В это время произошло общее движение среди публики, в бальную залу, залитую светом, вошла императрица Александра Федоровна, стареющая без печали о том и молодая в поступи ее худощавой высокой фигуры. За нею следовал государь император. Это было для всех большим сюрпризом - и для публики, и для хозяев, - именно появление императрицы, которая во всю нынешнюю зиму не была ни на одном частном бале. Правда, она не танцевала, но оставалась довольно долго, развлекаясь как зрительница видом и весельем великолепного бала.
Бросая взор поверх голов, государь скоро заметил армейский мундир, который отнюдь не прятался где-то в уголке, а танцевал беззаботно и всякий раз с самыми красивыми дамами.
– Кто это?
– Лермонтов, - рассмеялась императрица, выражая радость, что видит поэта, в "Стихотворениях" которого она нашла несколько молитв.
– Здесь и Монго-Столыпин в мундире Нижегородского драгунского полка. Он в самом деле очень красив, я хочу сказать, мундир.
– Да и он красавец, - согласился Николай I, не без зависти поглядывая на молодого красавца, каким и он был некогда, теперь лишь величие осанки и сана составляли его силу и гордость. Его лицо из ласкового и внимательного сделалось суровым, и свой орлиный взор он обратил на великого князя Михаила Павловича, который, танцуя мазурку, несколько раз пытался подойти к Лермонтову, но тот, как нарочно, уносился с кем-либо из дам в сторону.
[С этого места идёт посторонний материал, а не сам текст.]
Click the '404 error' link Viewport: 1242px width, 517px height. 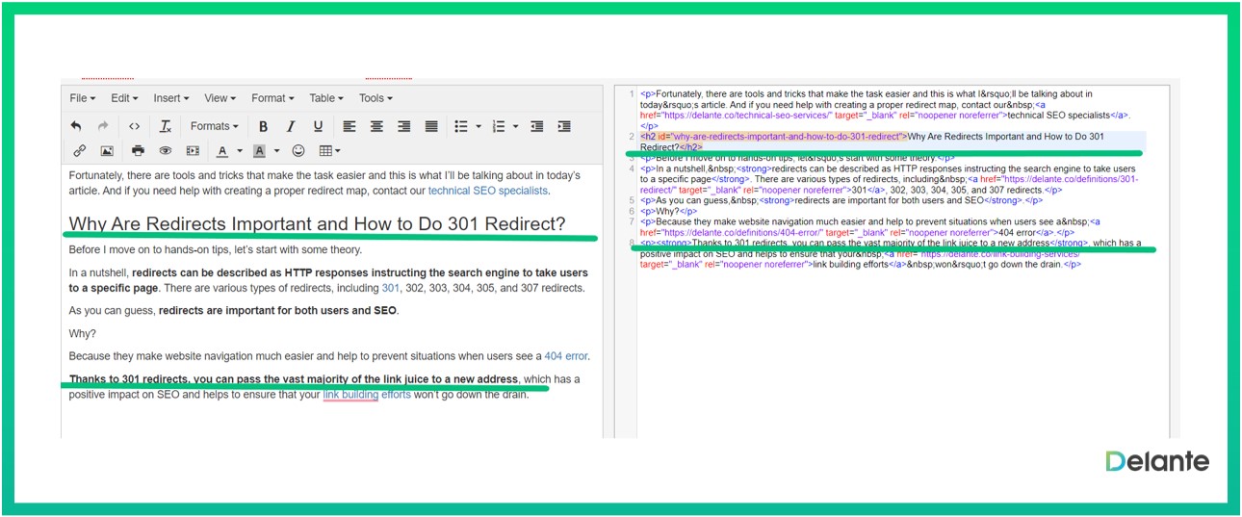click(x=565, y=356)
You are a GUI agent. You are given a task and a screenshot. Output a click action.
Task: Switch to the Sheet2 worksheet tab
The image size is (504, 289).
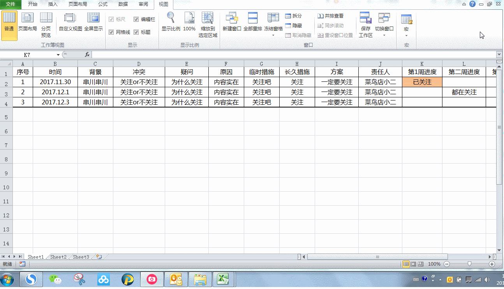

Граф Воронцов-Дашков, опытный царедворец, со своим лорнетом вскоре понял, что это игра с огнем, и подал знак графине. Едва мазурка кончилась, Александра Кирилловна, протанцевавшая ее с Монго, то строптивая, то нежная с ним на виду у всех, увела Лермонтова во внутренние покои, возбудив ревность у его родственника и друга.